Glycoprotein 130 Antagonism Counteracts Metabolic and Inflammatory Alterations to Enhance Right Ventricle Function in Pulmonary Artery Banded Pigs

Right ventricular dysfunction (RVD) is a risk factor for death in multiple cardiovascular diseases, but RV-enhancing therapies are lacking. Inhibition of glycoprotein-130 (GP130) signaling with the small molecule SC144 improves RV function in rodent RVD via anti-inflammatory and metabolic mechanisms. However, SC144's efficacy and molecular effects in a translational large animal model of RVD are unknown.

GP130 antagonism blunts elevated immune cell abundance, reduces pro-inflammatory gene transcription in macrophages and lymphocytes, rebalances autophagy and preserves fatty acid metabolism in cardiomyocytes, and restores endothelial cell and pericyte communication to improve RV function.

4-week-old castrated male pigs underwent pulmonary artery banding (PAB). After 3 weeks, PAB pigs were randomized into 2 groups (daily injections of SC144 [2.2 mg/kg, PAB-SC144, n=5] or vehicle [PAB-Veh, n=5] for 3 weeks). Five age-matched pigs served as controls. Cardiac MRI quantified RV size/function. Right heart catheterization evaluated hemodynamics. Single-nucleus RNA sequencing delineated cell-type specific changes between experimental groups. Electron microscopy evaluated RV mitochondrial morphology. Phosphoproteomics identified dysregulated RV kinases. Lipidomics and metabolomics quantified lipid species and metabolites in RV tissue. Quantitative proteomics examined RV mitochondrial protein regulation.

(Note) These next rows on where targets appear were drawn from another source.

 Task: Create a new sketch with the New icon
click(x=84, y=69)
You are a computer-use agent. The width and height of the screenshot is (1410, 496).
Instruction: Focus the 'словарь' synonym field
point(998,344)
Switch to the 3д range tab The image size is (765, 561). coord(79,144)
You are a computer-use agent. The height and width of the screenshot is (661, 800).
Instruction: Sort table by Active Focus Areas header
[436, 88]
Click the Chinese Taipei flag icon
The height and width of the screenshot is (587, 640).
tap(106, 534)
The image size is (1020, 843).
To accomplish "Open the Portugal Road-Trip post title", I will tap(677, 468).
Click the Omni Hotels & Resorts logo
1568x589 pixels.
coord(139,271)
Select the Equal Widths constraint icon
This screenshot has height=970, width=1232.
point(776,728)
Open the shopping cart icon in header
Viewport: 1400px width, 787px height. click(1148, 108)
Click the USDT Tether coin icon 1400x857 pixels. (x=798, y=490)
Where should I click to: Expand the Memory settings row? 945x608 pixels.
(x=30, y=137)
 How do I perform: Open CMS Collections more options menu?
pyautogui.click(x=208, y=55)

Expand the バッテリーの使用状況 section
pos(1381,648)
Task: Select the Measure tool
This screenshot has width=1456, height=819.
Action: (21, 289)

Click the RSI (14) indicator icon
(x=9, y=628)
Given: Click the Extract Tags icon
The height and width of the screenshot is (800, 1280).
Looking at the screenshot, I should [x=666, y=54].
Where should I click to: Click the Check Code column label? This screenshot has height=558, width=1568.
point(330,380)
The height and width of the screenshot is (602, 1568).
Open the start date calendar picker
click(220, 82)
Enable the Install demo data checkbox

SC144 significantly improved RV ejection fraction (Control: 60±4%, PAB-Veh: 22±10%, PAB-SC144: 37±6%) despite similar RV afterload. Single-nucleus RNA sequencing demonstrated PAB-Veh pigs had lower cardiomyocyte and higher macrophage/lymphocyte/pericyte/endothelial cell abundances as compared to control, and many of these changes were blunted by SC144. SC144 combatted the downregulation of cardiomyocyte metabolic genes induced by PAB. Kinome enrichment analysis suggested SC144 counteracted RV mTORC1 activation. Correspondingly, SC144 rebalanced RV autophagy pathway proteins and improved mitochondrial morphology. Integrated lipidomics, metabolomics, and proteomics analyses revealed SC144 restored fatty acid metabolism. Finally, CellChat analysis revealed SC144 restored pericyte-endothelial cell cross-talk.